*Exercise requirements*
The entries are to be repeated in full, without any change.

*Data for analysis*
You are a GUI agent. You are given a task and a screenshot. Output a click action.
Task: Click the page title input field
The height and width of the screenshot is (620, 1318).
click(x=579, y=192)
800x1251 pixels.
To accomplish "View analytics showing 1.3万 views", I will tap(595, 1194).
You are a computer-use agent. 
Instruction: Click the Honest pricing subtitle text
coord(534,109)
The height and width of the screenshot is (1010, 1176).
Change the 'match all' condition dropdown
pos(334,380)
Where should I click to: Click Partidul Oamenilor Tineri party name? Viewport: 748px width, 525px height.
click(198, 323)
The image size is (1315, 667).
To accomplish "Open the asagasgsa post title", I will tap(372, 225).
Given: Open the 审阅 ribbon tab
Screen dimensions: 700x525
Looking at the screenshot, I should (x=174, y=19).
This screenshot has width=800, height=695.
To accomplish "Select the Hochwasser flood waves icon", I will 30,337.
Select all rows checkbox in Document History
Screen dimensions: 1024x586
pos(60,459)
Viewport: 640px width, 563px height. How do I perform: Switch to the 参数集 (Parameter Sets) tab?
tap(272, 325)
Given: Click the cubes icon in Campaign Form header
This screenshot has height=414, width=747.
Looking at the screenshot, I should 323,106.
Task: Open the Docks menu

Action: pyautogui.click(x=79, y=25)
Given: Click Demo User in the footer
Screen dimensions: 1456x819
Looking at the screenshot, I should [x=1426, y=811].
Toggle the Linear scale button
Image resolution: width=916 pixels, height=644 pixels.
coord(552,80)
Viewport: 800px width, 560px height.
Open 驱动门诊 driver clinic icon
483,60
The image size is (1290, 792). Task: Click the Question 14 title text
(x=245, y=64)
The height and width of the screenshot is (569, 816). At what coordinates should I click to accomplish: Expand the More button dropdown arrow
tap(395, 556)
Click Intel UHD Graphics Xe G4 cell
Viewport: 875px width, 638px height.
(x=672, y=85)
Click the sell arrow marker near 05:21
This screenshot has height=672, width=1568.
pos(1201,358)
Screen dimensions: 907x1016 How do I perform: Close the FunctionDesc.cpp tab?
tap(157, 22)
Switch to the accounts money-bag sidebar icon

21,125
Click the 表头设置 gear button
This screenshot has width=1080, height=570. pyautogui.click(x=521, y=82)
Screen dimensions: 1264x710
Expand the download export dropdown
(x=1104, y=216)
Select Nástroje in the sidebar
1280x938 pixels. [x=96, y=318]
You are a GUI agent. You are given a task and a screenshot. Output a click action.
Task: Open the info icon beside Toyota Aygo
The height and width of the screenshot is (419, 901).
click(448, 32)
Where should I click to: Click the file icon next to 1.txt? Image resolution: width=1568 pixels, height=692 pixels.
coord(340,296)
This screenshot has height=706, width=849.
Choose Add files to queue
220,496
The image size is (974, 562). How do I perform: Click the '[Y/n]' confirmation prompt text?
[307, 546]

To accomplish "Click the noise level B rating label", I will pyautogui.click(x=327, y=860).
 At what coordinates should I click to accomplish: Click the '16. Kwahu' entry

*Task output*
You are a GUI agent. You are given a task and a screenshot. Output a click action.
Task: Click the page title input field
The height and width of the screenshot is (620, 1318).
click(x=579, y=192)
800x1251 pixels.
To accomplish "View analytics showing 1.3万 views", I will tap(595, 1194).
You are a computer-use agent. 
Instruction: Click the Honest pricing subtitle text
coord(534,109)
The height and width of the screenshot is (1010, 1176).
Change the 'match all' condition dropdown
pos(334,380)
Where should I click to: Click Partidul Oamenilor Tineri party name? Viewport: 748px width, 525px height.
click(198, 323)
The image size is (1315, 667).
To accomplish "Open the asagasgsa post title", I will tap(372, 225).
Given: Open the 审阅 ribbon tab
Screen dimensions: 700x525
Looking at the screenshot, I should (x=174, y=19).
This screenshot has width=800, height=695.
To accomplish "Select the Hochwasser flood waves icon", I will 30,337.
Select all rows checkbox in Document History
Screen dimensions: 1024x586
pos(60,459)
Viewport: 640px width, 563px height. How do I perform: Switch to the 参数集 (Parameter Sets) tab?
tap(272, 325)
Given: Click the cubes icon in Campaign Form header
This screenshot has height=414, width=747.
Looking at the screenshot, I should 323,106.
Task: Open the Docks menu

Action: pyautogui.click(x=79, y=25)
Given: Click Demo User in the footer
Screen dimensions: 1456x819
Looking at the screenshot, I should [x=1426, y=811].
Toggle the Linear scale button
Image resolution: width=916 pixels, height=644 pixels.
coord(552,80)
Viewport: 800px width, 560px height.
Open 驱动门诊 driver clinic icon
483,60
The image size is (1290, 792). Task: Click the Question 14 title text
(x=245, y=64)
The height and width of the screenshot is (569, 816). At what coordinates should I click to accomplish: Expand the More button dropdown arrow
tap(395, 556)
Click Intel UHD Graphics Xe G4 cell
Viewport: 875px width, 638px height.
(x=672, y=85)
Click the sell arrow marker near 05:21
This screenshot has height=672, width=1568.
pos(1201,358)
Screen dimensions: 907x1016 How do I perform: Close the FunctionDesc.cpp tab?
tap(157, 22)
Switch to the accounts money-bag sidebar icon

21,125
Click the 表头设置 gear button
This screenshot has width=1080, height=570. pyautogui.click(x=521, y=82)
Screen dimensions: 1264x710
Expand the download export dropdown
(x=1104, y=216)
Select Nástroje in the sidebar
1280x938 pixels. [x=96, y=318]
You are a GUI agent. You are given a task and a screenshot. Output a click action.
Task: Open the info icon beside Toyota Aygo
The height and width of the screenshot is (419, 901).
click(448, 32)
Where should I click to: Click the file icon next to 1.txt? Image resolution: width=1568 pixels, height=692 pixels.
coord(340,296)
This screenshot has height=706, width=849.
Choose Add files to queue
220,496
The image size is (974, 562). How do I perform: Click the '[Y/n]' confirmation prompt text?
[307, 546]

To accomplish "Click the noise level B rating label", I will pyautogui.click(x=327, y=860).
 At what coordinates should I click to accomplish: Click the '16. Kwahu' entry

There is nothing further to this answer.